I have a battery where I can try out a 1 amp fuse wire on 1 p group to see what happens under throttle and charging.

just to show even more ignorance, a different thread someone replied to me about using xt60 spark arrestors but I couldn't find them. what about using a resistor for parallel connections?

AveRage Joe on youtube was testing an 8 ohm resistor as a fuse wire that blows at 8 amps. he didn't test the resistor he only tested the wire. the wire is fuse wire.

wouldn't a small resistor do the same thing as a fuse? it would limit the amps flowing to the damaged cell and if high amps tried to pass through the resistor the resistor wire would be an 8 amp fuse
 
Look at the attached image. Say the "X" cell fails as short circuit. In your scenario, the parallel fuse wires blow (shown in red). Look at the circuit paths between point A and B. Compare pink and green.

See how the pink path has 1 good cell and one bad cell. So that's 4.2v.

The green paths all have 2 good cells. So that's 8.4v.

But both strings connect at A and B. 4.2v fighting against 8.4v. Current will still flow out of the good cells, into the bad cell.
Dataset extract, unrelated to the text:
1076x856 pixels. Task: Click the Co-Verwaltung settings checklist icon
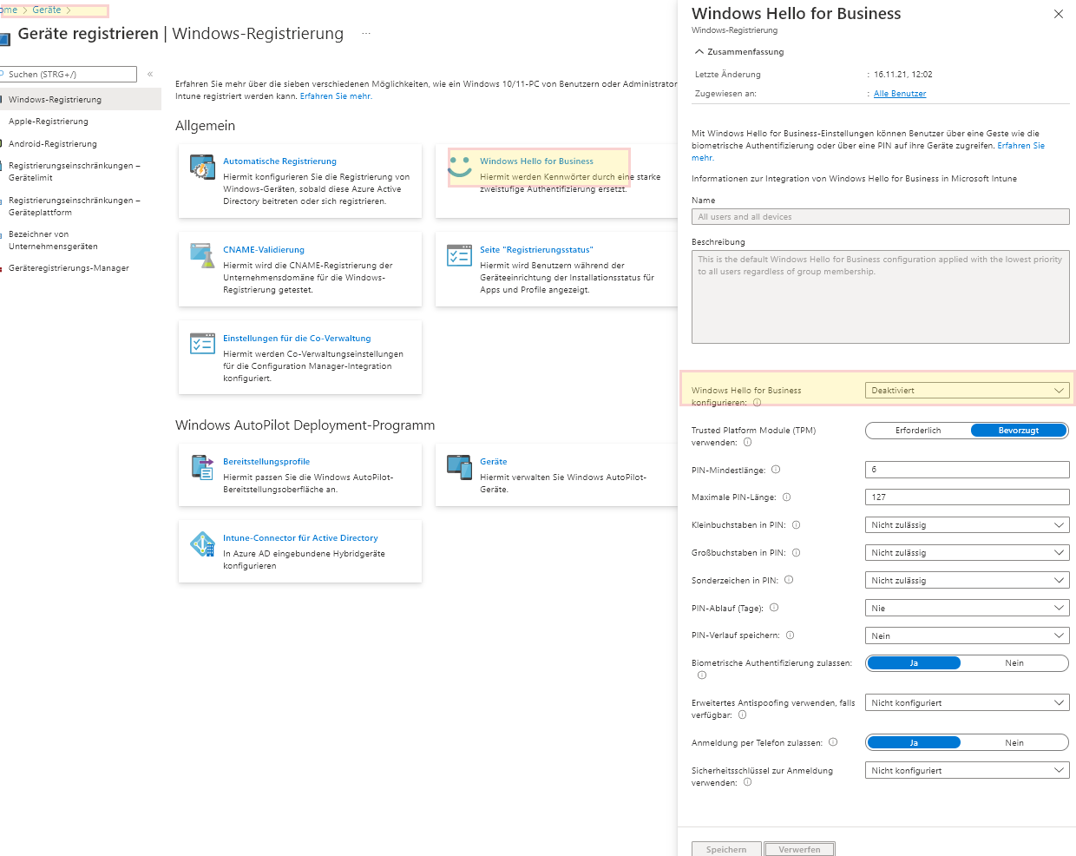coord(202,344)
Your bad cell is still in the circuit (via the series links), and still causing problems.

DSC_3752_1.JPG
 
if im using 1 amp parallel fuses and my 18650 is 20 amp, maybe this is where im going wrong, in a 4p group that would be 80 amps

in your drawing the cell is mid pack, would 20 amps@4.2v flow sideways into the damaged cell from 1 direction and 40 amps from the other 2 cells@4.2v. if no say im wrong and ill clue in.



if the amps do flow that way, I would have 1 damaged string and 3 good strings trying to pump 20 or 40 amps into the damaged string blowing all the 1 amp fuses and isolating the damaged string from the pack. in my brain im thinking the 1 amp fuses would all start blowing one by one along the entire string. with your drawing it shows 7s4p, so 14-1 amp fuses would blow
 
Sure. All the parallel fuses would probably blow along that series chain (until the cells' series resistance increases enough to reduce the current to a level below the fuse current rating). But the bad cell and it's series chain will STILL be in the circuit doing harm, flowing current at just below the next parallel fuse rating. AND you still have to rebuild the whole pack because of one bad cell...
 
I guess ill just try the fuse wire and see what happens but resistors are pretty cheap.

1amp at 4.2v= 4.2 watts

1 amp@4.2v=4.2 ohms

a 4w 4ohm resistor haven't found on a quick search and prices climb with the watts but I really don't need watts or amps, when balancing the bms wire takes the watts/amps

a pack of 200- 1w4.3 ohm resistors is $8 on amazon. I think that means the resistor is rated for 4.3v and 0.25 amps, I really don't know this stuff im just using converters from the internet.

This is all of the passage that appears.